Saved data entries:
*** Block opens ***
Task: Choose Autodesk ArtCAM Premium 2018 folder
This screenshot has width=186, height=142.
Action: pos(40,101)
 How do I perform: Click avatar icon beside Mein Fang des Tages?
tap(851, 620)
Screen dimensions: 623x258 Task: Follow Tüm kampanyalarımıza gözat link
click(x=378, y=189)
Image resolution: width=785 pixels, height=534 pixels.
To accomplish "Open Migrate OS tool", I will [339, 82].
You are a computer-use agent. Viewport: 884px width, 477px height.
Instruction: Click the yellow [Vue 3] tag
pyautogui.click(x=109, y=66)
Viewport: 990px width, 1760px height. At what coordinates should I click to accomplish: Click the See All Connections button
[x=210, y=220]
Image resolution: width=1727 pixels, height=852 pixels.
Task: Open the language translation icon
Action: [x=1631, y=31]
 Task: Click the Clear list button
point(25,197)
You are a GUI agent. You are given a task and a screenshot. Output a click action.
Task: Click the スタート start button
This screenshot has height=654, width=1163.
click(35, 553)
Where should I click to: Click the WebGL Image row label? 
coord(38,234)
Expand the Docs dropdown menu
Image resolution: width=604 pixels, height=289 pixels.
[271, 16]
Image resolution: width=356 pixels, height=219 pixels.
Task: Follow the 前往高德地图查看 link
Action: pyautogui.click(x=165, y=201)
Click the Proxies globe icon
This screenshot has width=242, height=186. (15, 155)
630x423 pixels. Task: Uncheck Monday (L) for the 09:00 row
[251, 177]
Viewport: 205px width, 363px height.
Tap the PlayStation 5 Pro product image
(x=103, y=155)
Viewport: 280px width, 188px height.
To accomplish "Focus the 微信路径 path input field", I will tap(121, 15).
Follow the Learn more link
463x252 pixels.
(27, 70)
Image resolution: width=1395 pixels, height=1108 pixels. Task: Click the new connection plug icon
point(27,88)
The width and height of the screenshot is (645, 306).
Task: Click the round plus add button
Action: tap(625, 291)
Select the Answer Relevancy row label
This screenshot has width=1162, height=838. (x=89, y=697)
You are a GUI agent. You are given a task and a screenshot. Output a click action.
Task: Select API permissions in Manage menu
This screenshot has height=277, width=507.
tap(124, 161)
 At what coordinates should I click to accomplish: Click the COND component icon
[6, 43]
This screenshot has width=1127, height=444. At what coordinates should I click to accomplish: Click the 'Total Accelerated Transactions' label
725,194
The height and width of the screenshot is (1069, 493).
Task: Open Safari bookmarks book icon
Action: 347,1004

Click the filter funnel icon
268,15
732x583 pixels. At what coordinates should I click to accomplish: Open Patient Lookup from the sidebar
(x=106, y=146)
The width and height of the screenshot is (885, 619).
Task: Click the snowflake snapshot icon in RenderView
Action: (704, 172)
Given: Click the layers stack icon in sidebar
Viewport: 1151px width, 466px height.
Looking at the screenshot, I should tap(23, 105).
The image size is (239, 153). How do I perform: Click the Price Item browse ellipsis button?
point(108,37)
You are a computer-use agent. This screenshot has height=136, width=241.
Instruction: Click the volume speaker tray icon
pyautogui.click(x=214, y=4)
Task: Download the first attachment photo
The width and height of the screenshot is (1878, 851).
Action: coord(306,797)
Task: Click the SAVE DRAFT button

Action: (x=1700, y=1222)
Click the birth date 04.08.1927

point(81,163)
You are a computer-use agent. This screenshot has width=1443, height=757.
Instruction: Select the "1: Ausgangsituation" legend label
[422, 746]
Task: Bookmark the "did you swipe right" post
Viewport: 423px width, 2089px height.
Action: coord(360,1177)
*** Block closes ***
▸ **YOUR TASK**
Return every record exactly as it was given.

▸ **SOLUTION TO THIS PROBLEM**
Task: Choose Autodesk ArtCAM Premium 2018 folder
This screenshot has width=186, height=142.
Action: pos(40,101)
 How do I perform: Click avatar icon beside Mein Fang des Tages?
tap(851, 620)
Screen dimensions: 623x258 Task: Follow Tüm kampanyalarımıza gözat link
click(x=378, y=189)
Image resolution: width=785 pixels, height=534 pixels.
To accomplish "Open Migrate OS tool", I will [339, 82].
You are a computer-use agent. Viewport: 884px width, 477px height.
Instruction: Click the yellow [Vue 3] tag
pyautogui.click(x=109, y=66)
Viewport: 990px width, 1760px height. At what coordinates should I click to accomplish: Click the See All Connections button
[x=210, y=220]
Image resolution: width=1727 pixels, height=852 pixels.
Task: Open the language translation icon
Action: [x=1631, y=31]
 Task: Click the Clear list button
point(25,197)
You are a GUI agent. You are given a task and a screenshot. Output a click action.
Task: Click the スタート start button
This screenshot has height=654, width=1163.
click(35, 553)
Where should I click to: Click the WebGL Image row label? 
coord(38,234)
Expand the Docs dropdown menu
Image resolution: width=604 pixels, height=289 pixels.
[271, 16]
Image resolution: width=356 pixels, height=219 pixels.
Task: Follow the 前往高德地图查看 link
Action: pyautogui.click(x=165, y=201)
Click the Proxies globe icon
This screenshot has width=242, height=186. (15, 155)
630x423 pixels. Task: Uncheck Monday (L) for the 09:00 row
[251, 177]
Viewport: 205px width, 363px height.
Tap the PlayStation 5 Pro product image
(x=103, y=155)
Viewport: 280px width, 188px height.
To accomplish "Focus the 微信路径 path input field", I will tap(121, 15).
Follow the Learn more link
463x252 pixels.
(27, 70)
Image resolution: width=1395 pixels, height=1108 pixels. Task: Click the new connection plug icon
point(27,88)
The width and height of the screenshot is (645, 306).
Task: Click the round plus add button
Action: tap(625, 291)
Select the Answer Relevancy row label
This screenshot has width=1162, height=838. (x=89, y=697)
You are a GUI agent. You are given a task and a screenshot. Output a click action.
Task: Select API permissions in Manage menu
This screenshot has height=277, width=507.
tap(124, 161)
 At what coordinates should I click to accomplish: Click the COND component icon
[6, 43]
This screenshot has width=1127, height=444. At what coordinates should I click to accomplish: Click the 'Total Accelerated Transactions' label
725,194
The height and width of the screenshot is (1069, 493).
Task: Open Safari bookmarks book icon
Action: 347,1004

Click the filter funnel icon
268,15
732x583 pixels. At what coordinates should I click to accomplish: Open Patient Lookup from the sidebar
(x=106, y=146)
The width and height of the screenshot is (885, 619).
Task: Click the snowflake snapshot icon in RenderView
Action: (704, 172)
Given: Click the layers stack icon in sidebar
Viewport: 1151px width, 466px height.
Looking at the screenshot, I should tap(23, 105).
The image size is (239, 153). How do I perform: Click the Price Item browse ellipsis button?
point(108,37)
You are a computer-use agent. This screenshot has height=136, width=241.
Instruction: Click the volume speaker tray icon
pyautogui.click(x=214, y=4)
Task: Download the first attachment photo
The width and height of the screenshot is (1878, 851).
Action: coord(306,797)
Task: Click the SAVE DRAFT button

Action: (x=1700, y=1222)
Click the birth date 04.08.1927

point(81,163)
You are a computer-use agent. This screenshot has width=1443, height=757.
Instruction: Select the "1: Ausgangsituation" legend label
[422, 746]
Task: Bookmark the "did you swipe right" post
Viewport: 423px width, 2089px height.
Action: coord(360,1177)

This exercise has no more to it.